Rewrite the records below as a numbered list, one line per item and blank lines omitted, starting at the line with "Screen dimensions: 796x617" and ending at the line with "click(x=896, y=564)", both included.

※ ※ ※

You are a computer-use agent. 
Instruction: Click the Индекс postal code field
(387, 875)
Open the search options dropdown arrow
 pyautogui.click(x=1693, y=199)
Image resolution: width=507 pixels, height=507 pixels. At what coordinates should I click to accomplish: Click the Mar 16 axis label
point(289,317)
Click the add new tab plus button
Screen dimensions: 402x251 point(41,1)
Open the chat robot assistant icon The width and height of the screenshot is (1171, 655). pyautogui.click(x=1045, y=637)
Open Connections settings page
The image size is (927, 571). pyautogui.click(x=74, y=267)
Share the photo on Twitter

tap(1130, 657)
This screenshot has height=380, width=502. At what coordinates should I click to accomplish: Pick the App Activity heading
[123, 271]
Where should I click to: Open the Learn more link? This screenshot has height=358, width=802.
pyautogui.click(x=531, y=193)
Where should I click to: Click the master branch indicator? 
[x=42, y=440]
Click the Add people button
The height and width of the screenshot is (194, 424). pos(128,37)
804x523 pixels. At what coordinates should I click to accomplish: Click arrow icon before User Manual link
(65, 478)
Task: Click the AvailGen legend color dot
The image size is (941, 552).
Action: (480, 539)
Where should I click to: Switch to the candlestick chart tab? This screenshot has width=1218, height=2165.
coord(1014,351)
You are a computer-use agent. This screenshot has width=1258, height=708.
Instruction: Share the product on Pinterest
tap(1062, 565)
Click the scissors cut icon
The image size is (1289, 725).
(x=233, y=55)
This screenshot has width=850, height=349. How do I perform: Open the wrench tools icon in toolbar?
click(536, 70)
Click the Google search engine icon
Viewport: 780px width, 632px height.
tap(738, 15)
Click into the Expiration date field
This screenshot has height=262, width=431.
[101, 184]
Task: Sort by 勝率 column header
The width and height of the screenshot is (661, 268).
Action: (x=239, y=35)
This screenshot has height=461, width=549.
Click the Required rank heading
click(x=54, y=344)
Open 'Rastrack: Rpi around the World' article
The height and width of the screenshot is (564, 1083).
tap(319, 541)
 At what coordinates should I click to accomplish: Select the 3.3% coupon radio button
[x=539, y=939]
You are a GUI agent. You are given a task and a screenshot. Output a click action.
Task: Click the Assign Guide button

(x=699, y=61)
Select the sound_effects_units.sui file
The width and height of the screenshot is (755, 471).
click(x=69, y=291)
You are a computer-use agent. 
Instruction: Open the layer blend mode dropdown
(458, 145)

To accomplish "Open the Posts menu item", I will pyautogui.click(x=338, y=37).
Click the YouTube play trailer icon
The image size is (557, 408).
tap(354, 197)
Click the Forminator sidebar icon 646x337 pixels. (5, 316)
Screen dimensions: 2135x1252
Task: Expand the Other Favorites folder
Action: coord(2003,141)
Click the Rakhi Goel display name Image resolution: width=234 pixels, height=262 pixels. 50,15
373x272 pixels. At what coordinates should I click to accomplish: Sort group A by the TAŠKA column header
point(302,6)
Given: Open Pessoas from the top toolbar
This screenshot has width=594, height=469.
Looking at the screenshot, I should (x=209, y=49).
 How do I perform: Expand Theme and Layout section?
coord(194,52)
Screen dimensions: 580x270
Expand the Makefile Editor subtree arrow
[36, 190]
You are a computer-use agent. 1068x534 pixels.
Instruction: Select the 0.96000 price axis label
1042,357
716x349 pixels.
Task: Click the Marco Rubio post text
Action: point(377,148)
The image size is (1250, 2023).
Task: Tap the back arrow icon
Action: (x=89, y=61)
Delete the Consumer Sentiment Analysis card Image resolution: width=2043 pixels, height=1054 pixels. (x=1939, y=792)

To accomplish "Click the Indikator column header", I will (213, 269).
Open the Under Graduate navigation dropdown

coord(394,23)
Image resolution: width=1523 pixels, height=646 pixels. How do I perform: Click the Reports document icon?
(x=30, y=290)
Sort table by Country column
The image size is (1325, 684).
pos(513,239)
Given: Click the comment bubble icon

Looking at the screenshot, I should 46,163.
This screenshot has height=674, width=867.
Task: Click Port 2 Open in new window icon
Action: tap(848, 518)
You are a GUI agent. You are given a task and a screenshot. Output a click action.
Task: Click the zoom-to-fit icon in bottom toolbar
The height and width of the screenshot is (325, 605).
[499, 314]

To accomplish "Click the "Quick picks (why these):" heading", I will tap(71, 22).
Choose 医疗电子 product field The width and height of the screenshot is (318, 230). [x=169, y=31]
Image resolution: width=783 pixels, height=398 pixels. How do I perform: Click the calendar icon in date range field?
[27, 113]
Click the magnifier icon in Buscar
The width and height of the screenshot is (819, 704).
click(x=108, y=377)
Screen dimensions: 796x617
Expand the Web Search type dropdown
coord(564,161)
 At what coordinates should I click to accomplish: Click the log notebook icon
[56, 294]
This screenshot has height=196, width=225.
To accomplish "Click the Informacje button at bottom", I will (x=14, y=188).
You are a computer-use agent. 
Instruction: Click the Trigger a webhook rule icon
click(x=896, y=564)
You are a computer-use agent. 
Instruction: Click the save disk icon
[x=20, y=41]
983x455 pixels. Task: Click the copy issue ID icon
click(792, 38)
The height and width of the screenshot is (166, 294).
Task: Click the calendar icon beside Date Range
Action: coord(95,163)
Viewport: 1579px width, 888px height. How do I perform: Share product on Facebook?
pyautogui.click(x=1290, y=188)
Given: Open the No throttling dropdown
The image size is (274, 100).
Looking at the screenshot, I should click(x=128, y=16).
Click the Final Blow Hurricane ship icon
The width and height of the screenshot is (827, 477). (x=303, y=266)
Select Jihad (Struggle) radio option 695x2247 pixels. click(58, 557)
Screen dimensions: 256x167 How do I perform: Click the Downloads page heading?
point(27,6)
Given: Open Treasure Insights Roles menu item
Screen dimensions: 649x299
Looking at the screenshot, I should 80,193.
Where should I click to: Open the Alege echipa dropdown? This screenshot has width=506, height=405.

※ ※ ※

— THE COMPLETED TASK —
1. Screen dimensions: 796x617
2. Expand the Web Search type dropdown
3. coord(564,161)
4.  At what coordinates should I click to accomplish: Click the log notebook icon
5. [56, 294]
6. This screenshot has height=196, width=225.
7. To accomplish "Click the Informacje button at bottom", I will (x=14, y=188).
8. You are a computer-use agent. 
9. Instruction: Click the Trigger a webhook rule icon
10. click(x=896, y=564)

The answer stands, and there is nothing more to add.